Sometimes it takes but a single pebble to start an avalanche. On January 21st Timothy Gowers, a mathematician at Cambridge University, wrote a blog post outlining the reasons for his longstanding boycott of research journals published by Elsevier. This firm, which is based in the Netherlands, owns more than 2,000 journals, including such top-ranking titles as Cell and the Lancet. However Dr. Gowers, who won the Fields medal, mathematics's equivalent of a Nobel prize, in 1998, is not happy with it, and he hoped his post might embolden others to do something similar.

It did. More than 2,700 researchers from around the world have so far signed an online pledge set up by Tyler Neylon, a fellow-mathematician who was inspired by Dr. Gowers's post, promising not to submit their work to Elsevier's journals, or to referee or edit papers appearing in them. That number seems, to borrow a mathematical term, to be growing exponentially. If it really takes off, established academic publishers might find they have a revolution on their hands.

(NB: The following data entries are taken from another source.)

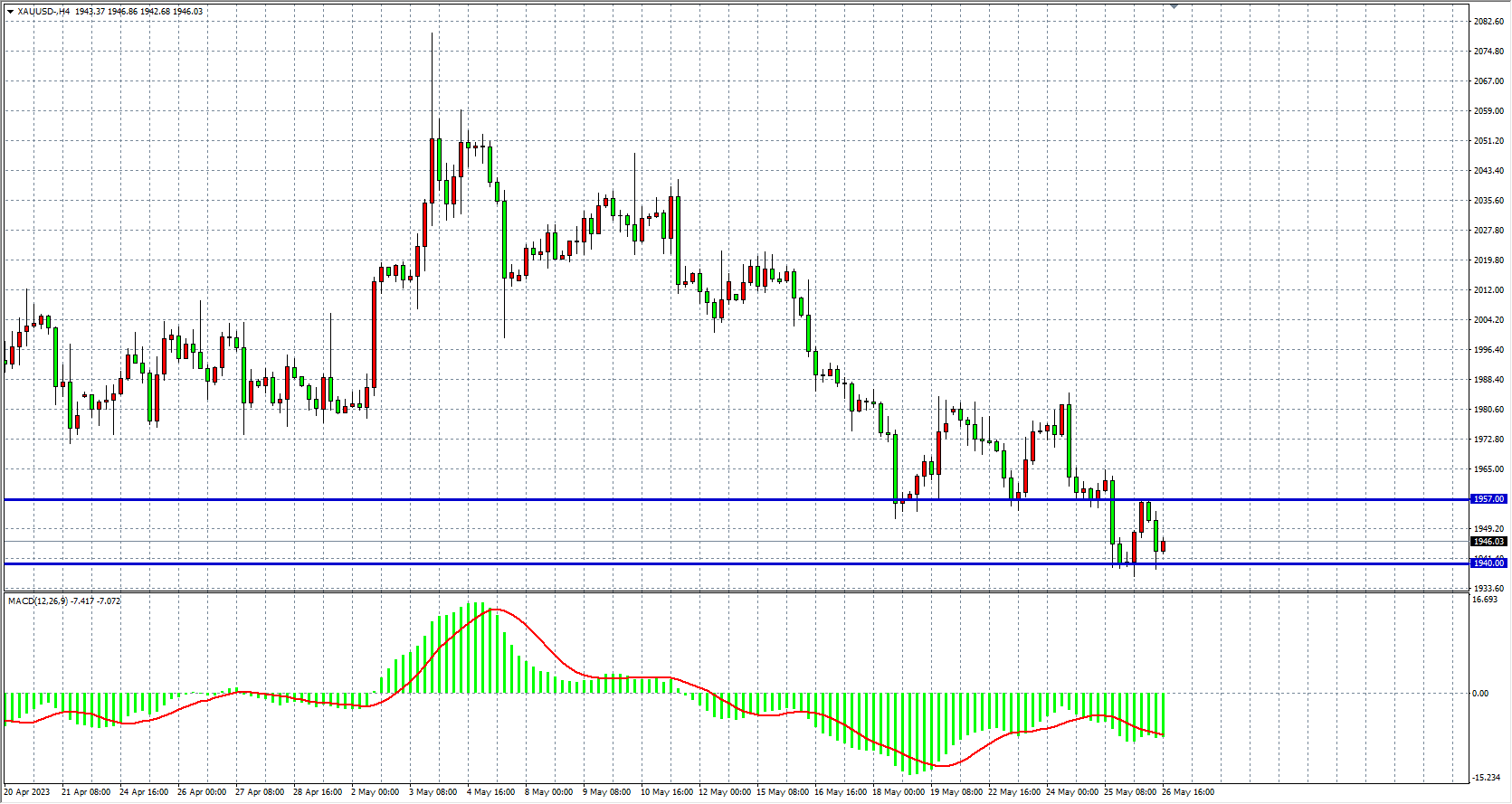Click the 2004.20 price axis label
1512x804 pixels.
point(1488,320)
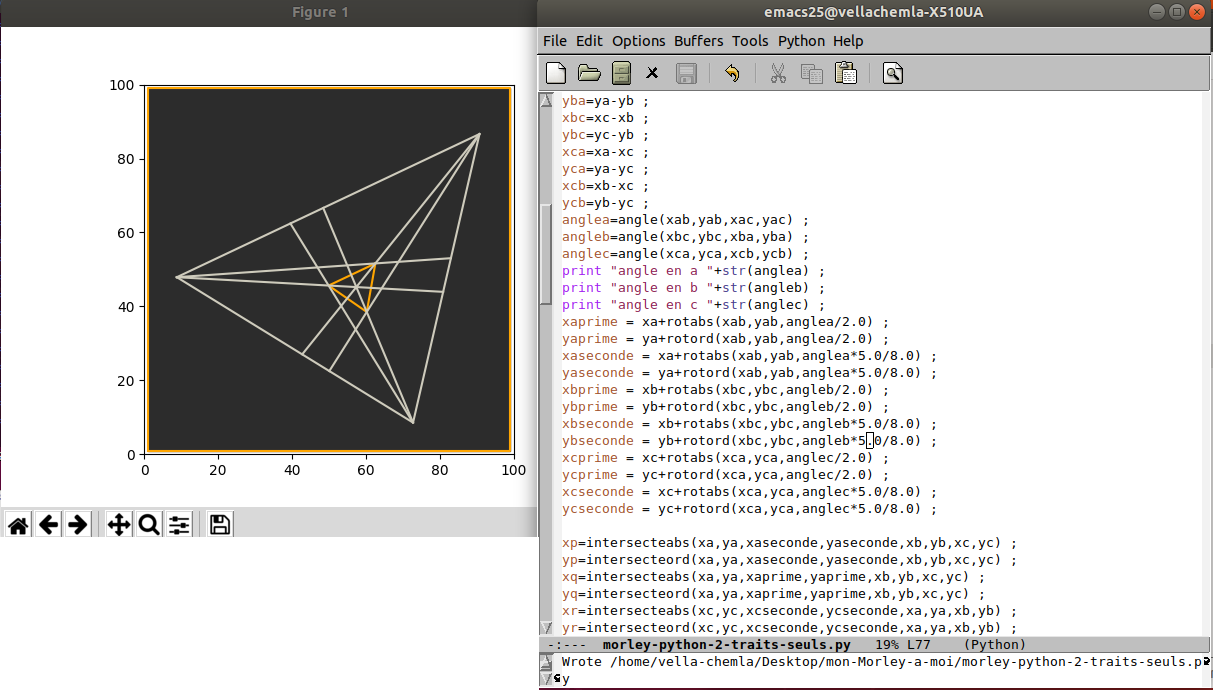Click the editor's vertical scrollbar
This screenshot has height=690, width=1213.
coord(545,255)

Dr. Gowers's immediate gripes are threefold. First, that Elsevier charges too much for its products. Second, that its practice of "bundling" journals forces libraries which wish to subscribe to a particular publication to buy it as part of a set that includes several others they may not want. And third, that it supports legislation such as the Research Works Act, a bill now before America's Congress that would forbid the government requiring that free access be given to taxpayer-funded research.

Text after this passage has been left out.